(Daftar Tugas):
1 – Dalam artikel tentang utang puasa almarhum, hadis pertama yang diriwayatkan Bukhari dan Muslim berasal dari siapa?
2 – Tulis ulang bagian artikel tentang utang puasa almarhum, mulai dari kata-kata yang memuat "Juga hadis riwayat" dan berhenti setelah "tersebut dengan mengqadhanya.". Tukar "Rasulullah SAW" dengan "Nabi Muhammad SAW".

───── Kutipan Dokumen

Bayar Utang Puasa Ramadan Almarhum, Kewajiban Siapa?

Seorang Muslim yang meninggalkan puasa Ramadan baik karena sakit atau bepergian wajib membayarnya sepanjang Syawal hingga Sya'ban

diperbarui 08 Mei 2018, 08:00 WIB
Diterbitkan 08 Mei 2018, 08:00 WIB
Muslimah
(lawuhsuket/Pixabay)

Jakarta Bagi setiap Muslim ketika masih hidup, mereka terkena kewajiban melaksanakan puasa Ramadan. Tetapi, ada keringanan bagi Muslim yang dalam kondisi tertentu.

Bagi mereka yang sakit atau sedang bepergian, dibolehkan untuk tidak mengerjakan puasa di bulan Ramadan. Meski begitu, mereka diwajibkan menjalankan puasa yang ditinggalkan ketika sudah sehat atau tidak lagi bepergian.

Ada sebagian dari kita yang tidak mampu menjalankan puasa karena sakit yang tidak kunjung sembuh. Alhasil, dia punya banyak utang puasa.

Karena menderita sakit yang parah, dia sampai meninggal dunia. Padahal, orang yang bersangkutan punya utang puasa.

Jika terjadi hal ini, siapa yang terkena kewajiban membayar utang almarhum?

 

Keluarga Wajib Membayar Utang Almarhum

Dikutip dari laman Konsultasi Syariah, setidaknya terdapat beberapa hadis terkait hal ini. Hadis pertama diriwayatkan Bukhari dan Muslim dari Aisyah RA.

"Siapa yang meninggal dan dia masih memiliki tanggungan puasa maka walinya wajib mempuasakannya."

Juga hadis riwayat Bukhari dan An Nasa'i, dari Ibnu Abbas RA.

"Bahwa Sa'd bin Ubadah RA bertanya kepada Nabi SAW, 'Sesungguhnya ibuku mati dan beliau memiliki utang puasa nadzar.' Kemudian Rasulullah SAW bersabda, 'Lunasi utang puasa ibumu."

Dua hadis di atas menunjukkan adanya dua jenis utang puasa yaitu puasa biasa dan puasa nazar (sumpah). Masing-masing hadis menunjukkan kewajiban keluarga untuk membayar utang puasa tersebut dengan mengqadhanya.

──────────
───── Data yang Diberikan

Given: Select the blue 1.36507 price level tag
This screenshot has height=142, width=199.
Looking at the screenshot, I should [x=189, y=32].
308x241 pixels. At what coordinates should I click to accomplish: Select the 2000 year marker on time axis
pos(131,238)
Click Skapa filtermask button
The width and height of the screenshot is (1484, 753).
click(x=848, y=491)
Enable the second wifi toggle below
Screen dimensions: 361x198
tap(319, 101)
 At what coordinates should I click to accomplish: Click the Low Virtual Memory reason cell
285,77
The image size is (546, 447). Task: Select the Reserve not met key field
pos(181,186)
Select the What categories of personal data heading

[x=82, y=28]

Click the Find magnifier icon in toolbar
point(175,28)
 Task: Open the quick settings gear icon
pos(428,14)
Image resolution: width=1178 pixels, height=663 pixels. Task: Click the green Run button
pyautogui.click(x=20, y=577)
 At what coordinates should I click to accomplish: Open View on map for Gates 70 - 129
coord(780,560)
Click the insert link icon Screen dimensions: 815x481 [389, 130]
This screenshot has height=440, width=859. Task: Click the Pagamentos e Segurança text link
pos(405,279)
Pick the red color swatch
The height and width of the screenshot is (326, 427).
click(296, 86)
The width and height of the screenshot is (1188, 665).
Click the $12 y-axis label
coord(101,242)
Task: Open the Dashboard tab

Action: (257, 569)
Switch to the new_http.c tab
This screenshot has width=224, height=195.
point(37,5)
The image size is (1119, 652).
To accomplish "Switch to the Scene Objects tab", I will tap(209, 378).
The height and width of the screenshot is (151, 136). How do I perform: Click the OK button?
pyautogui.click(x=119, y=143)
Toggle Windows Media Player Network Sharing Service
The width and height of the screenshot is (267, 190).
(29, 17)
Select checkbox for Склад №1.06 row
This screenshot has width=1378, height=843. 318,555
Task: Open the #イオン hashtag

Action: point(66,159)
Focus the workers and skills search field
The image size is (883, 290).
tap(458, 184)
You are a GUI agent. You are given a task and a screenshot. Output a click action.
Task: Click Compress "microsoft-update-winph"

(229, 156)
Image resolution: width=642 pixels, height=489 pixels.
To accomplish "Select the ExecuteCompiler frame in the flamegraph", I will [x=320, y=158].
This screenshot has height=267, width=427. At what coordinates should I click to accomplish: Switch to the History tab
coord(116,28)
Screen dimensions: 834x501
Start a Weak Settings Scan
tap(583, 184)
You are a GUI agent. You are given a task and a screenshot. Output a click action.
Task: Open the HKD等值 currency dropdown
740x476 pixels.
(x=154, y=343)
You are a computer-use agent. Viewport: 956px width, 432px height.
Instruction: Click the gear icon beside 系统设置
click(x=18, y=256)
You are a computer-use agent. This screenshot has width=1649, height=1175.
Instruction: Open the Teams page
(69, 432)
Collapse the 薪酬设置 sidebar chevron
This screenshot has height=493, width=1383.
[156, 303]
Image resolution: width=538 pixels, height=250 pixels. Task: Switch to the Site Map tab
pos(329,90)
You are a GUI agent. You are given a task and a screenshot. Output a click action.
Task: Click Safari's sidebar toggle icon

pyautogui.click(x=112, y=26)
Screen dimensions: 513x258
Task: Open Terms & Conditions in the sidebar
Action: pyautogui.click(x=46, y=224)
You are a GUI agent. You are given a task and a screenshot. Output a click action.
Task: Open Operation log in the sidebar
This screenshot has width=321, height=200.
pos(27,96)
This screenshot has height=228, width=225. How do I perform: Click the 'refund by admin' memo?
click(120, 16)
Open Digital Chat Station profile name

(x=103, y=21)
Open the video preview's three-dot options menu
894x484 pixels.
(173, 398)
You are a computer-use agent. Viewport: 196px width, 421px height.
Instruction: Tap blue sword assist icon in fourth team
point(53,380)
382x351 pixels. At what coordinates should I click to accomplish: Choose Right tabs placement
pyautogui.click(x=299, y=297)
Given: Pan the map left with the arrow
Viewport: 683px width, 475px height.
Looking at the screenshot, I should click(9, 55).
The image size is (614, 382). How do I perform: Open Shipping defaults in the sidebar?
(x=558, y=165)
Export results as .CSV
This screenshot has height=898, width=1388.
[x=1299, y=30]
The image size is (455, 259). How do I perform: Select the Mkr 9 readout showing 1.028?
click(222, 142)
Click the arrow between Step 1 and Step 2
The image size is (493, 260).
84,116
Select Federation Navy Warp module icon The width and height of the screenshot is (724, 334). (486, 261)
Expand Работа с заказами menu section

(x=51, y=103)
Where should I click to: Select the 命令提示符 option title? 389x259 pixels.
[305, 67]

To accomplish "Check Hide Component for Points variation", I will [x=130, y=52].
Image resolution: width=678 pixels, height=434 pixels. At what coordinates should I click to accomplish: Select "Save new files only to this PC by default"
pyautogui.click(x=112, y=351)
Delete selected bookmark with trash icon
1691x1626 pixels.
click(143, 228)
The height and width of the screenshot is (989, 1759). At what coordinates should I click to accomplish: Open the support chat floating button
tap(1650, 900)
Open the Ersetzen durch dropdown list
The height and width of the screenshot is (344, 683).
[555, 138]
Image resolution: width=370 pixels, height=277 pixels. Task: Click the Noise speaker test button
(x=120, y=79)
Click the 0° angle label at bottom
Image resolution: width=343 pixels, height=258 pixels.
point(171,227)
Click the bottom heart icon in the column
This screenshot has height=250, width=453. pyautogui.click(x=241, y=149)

──────────

(Jawaban Tiap Tugas):
1 – Aisyah RA.

2 –
Juga hadis riwayat Bukhari dan An Nasa'i, dari Ibnu Abbas RA.

"Bahwa Sa'd bin Ubadah RA bertanya kepada Nabi SAW, 'Sesungguhnya ibuku mati dan beliau memiliki utang puasa nadzar.' Kemudian Nabi Muhammad SAW bersabda, 'Lunasi utang puasa ibumu."

Dua hadis di atas menunjukkan adanya dua jenis utang puasa yaitu puasa biasa dan puasa nazar (sumpah). Masing-masing hadis menunjukkan kewajiban keluarga untuk membayar utang puasa tersebut dengan mengqadhanya.